It's really hard to have a healthy sex life.
Absolutely, yeah.
If you are, I've read this great quote a long time ago
that, and I can't remember who said it,
but it was something like, you know,
you can't walk around all day, hating your body,
thinking these terrible thoughts about your body,
and then get into the bedroom
and just expect your body to deliver you
all of this pleasure.
And I thought that was such a great way of putting it. But yeah, you know, we need to find ways to feel more connected to our bodies. So this, of course, can be super challenging because we are
bombarded with messages on a daily hourly minute-by-minute basis, you know, designed to make us feel
bad about our bodies, designed to make us think that our bodies need to fit this incredibly narrow range of what's acceptable.
And working on our bodies is such a personal thing too, like a one technique that works so well for one person is going to land completely flat for another person.

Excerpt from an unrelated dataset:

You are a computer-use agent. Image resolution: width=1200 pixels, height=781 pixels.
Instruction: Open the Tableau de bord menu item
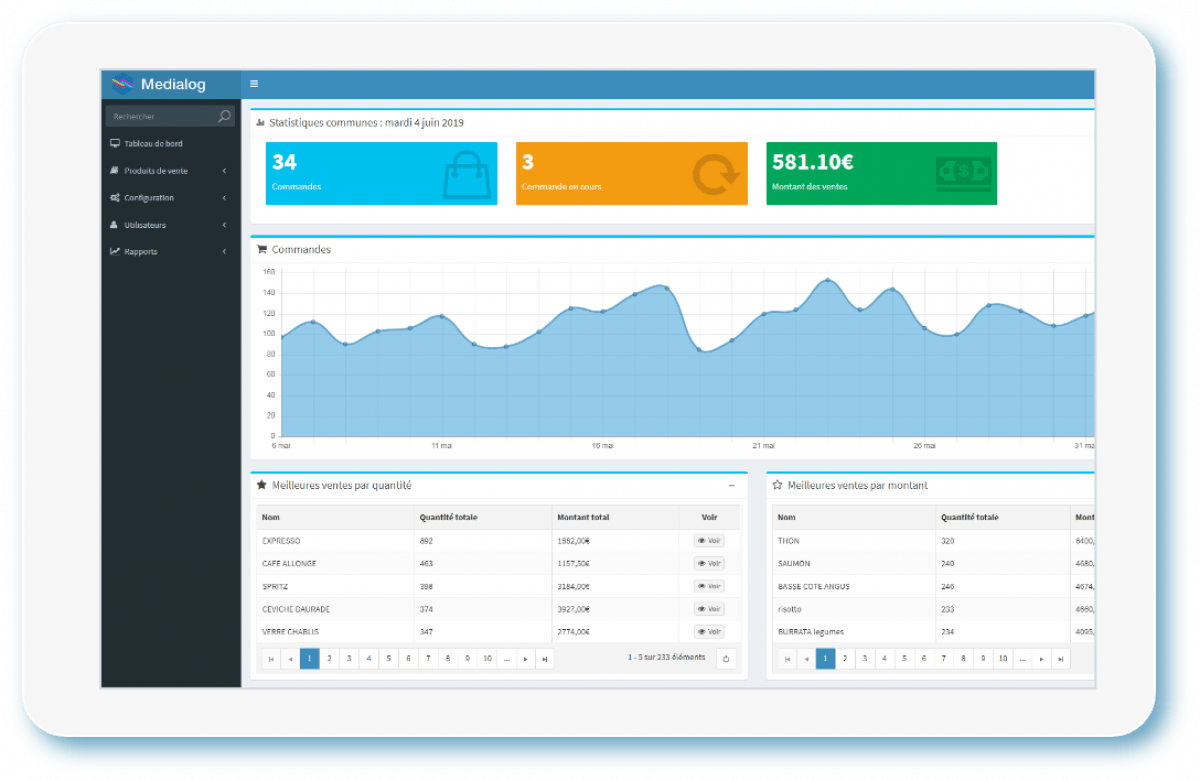click(x=153, y=144)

So I've always tried to develop as many different tools I can to see if I can, you know, find something that's going to reach someone at the right particular
time.
But one thing that I'm really playing around with a lot in my own relationship with my
body is lately I've been thinking about myself as I'm my body's best friend.
And this came to me a while ago.
I was having a moment where I was feeling a lot of body insecurity.
I was thinking a lot of negative thoughts about my body, just hearing that endless tape
running through my head.
And I sort of had this thought of, you know, I'm really beating up on my body right now.
And she doesn't have anyone to protect her.
She doesn't have anyone who can like step up for her right now.
And then I thought, I'm supposed to be that person.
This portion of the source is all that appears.